● What to produce
Copy the lines of the material below word for word, starting with the line that contains "this (236, 348)" and going on through the line that contains "God (315, 487)".

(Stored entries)
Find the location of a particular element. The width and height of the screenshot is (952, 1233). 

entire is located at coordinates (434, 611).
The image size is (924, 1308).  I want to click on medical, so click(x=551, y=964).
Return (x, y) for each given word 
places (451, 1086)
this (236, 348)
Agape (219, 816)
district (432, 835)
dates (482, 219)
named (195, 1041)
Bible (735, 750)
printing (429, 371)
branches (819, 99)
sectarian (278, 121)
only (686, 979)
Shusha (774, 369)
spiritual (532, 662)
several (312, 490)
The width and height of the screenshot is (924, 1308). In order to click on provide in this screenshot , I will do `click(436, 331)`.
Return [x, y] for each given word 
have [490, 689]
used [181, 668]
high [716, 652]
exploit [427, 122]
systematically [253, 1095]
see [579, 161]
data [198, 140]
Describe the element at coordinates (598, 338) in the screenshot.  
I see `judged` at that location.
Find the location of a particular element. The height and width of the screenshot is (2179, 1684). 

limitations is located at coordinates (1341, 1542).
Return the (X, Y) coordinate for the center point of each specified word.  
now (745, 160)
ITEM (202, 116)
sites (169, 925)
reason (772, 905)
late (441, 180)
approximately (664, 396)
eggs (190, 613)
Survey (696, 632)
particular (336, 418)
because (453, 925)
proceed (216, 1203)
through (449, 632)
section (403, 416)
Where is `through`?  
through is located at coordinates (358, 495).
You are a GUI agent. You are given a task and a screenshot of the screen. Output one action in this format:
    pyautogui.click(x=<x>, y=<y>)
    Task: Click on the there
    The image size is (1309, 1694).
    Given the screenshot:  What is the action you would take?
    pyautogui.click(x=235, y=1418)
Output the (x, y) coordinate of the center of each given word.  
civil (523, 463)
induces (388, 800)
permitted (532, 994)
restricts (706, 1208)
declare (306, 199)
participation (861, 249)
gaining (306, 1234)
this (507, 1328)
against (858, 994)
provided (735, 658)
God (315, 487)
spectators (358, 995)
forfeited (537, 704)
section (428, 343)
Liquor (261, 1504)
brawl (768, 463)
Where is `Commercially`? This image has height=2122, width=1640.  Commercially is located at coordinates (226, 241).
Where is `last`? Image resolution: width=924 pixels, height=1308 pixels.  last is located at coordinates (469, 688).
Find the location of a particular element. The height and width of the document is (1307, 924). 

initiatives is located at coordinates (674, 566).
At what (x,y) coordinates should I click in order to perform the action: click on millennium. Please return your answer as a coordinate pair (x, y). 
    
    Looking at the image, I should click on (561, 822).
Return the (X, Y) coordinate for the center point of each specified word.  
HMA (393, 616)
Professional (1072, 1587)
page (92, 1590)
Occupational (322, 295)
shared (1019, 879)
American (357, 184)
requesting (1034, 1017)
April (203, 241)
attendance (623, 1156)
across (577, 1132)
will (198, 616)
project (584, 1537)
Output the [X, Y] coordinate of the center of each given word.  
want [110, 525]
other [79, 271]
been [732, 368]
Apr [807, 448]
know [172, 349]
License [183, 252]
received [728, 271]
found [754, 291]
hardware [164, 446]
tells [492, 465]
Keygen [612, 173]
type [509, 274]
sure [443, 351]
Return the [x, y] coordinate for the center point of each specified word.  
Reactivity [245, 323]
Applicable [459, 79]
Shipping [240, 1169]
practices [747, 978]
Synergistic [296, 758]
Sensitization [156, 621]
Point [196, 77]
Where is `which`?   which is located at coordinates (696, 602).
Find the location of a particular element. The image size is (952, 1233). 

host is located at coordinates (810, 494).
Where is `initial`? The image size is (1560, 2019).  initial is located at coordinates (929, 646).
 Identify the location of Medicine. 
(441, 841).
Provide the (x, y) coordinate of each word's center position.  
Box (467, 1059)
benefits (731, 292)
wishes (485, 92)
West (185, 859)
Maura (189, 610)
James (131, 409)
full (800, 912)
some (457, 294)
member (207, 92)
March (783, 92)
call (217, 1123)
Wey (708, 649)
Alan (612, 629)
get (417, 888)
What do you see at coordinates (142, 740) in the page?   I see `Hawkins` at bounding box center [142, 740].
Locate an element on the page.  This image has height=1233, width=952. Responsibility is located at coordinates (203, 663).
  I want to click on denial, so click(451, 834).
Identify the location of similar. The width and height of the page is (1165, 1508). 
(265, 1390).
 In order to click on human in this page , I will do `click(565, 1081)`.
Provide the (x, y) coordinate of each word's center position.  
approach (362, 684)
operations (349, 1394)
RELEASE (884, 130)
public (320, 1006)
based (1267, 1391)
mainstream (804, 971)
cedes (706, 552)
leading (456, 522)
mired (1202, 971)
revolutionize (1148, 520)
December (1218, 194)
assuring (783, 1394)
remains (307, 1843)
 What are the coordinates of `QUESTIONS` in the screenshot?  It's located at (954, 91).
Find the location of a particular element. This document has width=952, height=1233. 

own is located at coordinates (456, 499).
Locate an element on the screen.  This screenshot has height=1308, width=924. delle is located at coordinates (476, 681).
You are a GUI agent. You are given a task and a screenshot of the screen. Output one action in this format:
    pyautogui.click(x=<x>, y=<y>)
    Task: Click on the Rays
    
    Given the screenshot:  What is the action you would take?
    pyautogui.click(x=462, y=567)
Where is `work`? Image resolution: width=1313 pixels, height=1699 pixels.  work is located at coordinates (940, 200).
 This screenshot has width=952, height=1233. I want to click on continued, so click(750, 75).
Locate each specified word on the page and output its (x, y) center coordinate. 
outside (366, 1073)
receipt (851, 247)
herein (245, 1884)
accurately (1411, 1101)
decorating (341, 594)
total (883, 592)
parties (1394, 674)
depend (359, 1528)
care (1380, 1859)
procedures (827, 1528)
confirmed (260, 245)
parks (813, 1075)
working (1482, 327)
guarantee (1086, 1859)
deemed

● Solution to the exercise
this (236, 348)
Agape (219, 816)
district (432, 835)
dates (482, 219)
named (195, 1041)
Bible (735, 750)
printing (429, 371)
branches (819, 99)
sectarian (278, 121)
only (686, 979)
Shusha (774, 369)
spiritual (532, 662)
several (312, 490)
The width and height of the screenshot is (924, 1308). In order to click on provide in this screenshot , I will do `click(436, 331)`.
Return [x, y] for each given word 
have [490, 689]
used [181, 668]
high [716, 652]
exploit [427, 122]
systematically [253, 1095]
see [579, 161]
data [198, 140]
Describe the element at coordinates (598, 338) in the screenshot.  
I see `judged` at that location.
Find the location of a particular element. The height and width of the screenshot is (2179, 1684). 

limitations is located at coordinates (1341, 1542).
Return the (X, Y) coordinate for the center point of each specified word.  
now (745, 160)
ITEM (202, 116)
sites (169, 925)
reason (772, 905)
late (441, 180)
approximately (664, 396)
eggs (190, 613)
Survey (696, 632)
particular (336, 418)
because (453, 925)
proceed (216, 1203)
through (449, 632)
section (403, 416)
Where is `through`?  
through is located at coordinates (358, 495).
You are a GUI agent. You are given a task and a screenshot of the screen. Output one action in this format:
    pyautogui.click(x=<x>, y=<y>)
    Task: Click on the there
    The image size is (1309, 1694).
    Given the screenshot:  What is the action you would take?
    pyautogui.click(x=235, y=1418)
Output the (x, y) coordinate of the center of each given word.  
civil (523, 463)
induces (388, 800)
permitted (532, 994)
restricts (706, 1208)
declare (306, 199)
participation (861, 249)
gaining (306, 1234)
this (507, 1328)
against (858, 994)
provided (735, 658)
God (315, 487)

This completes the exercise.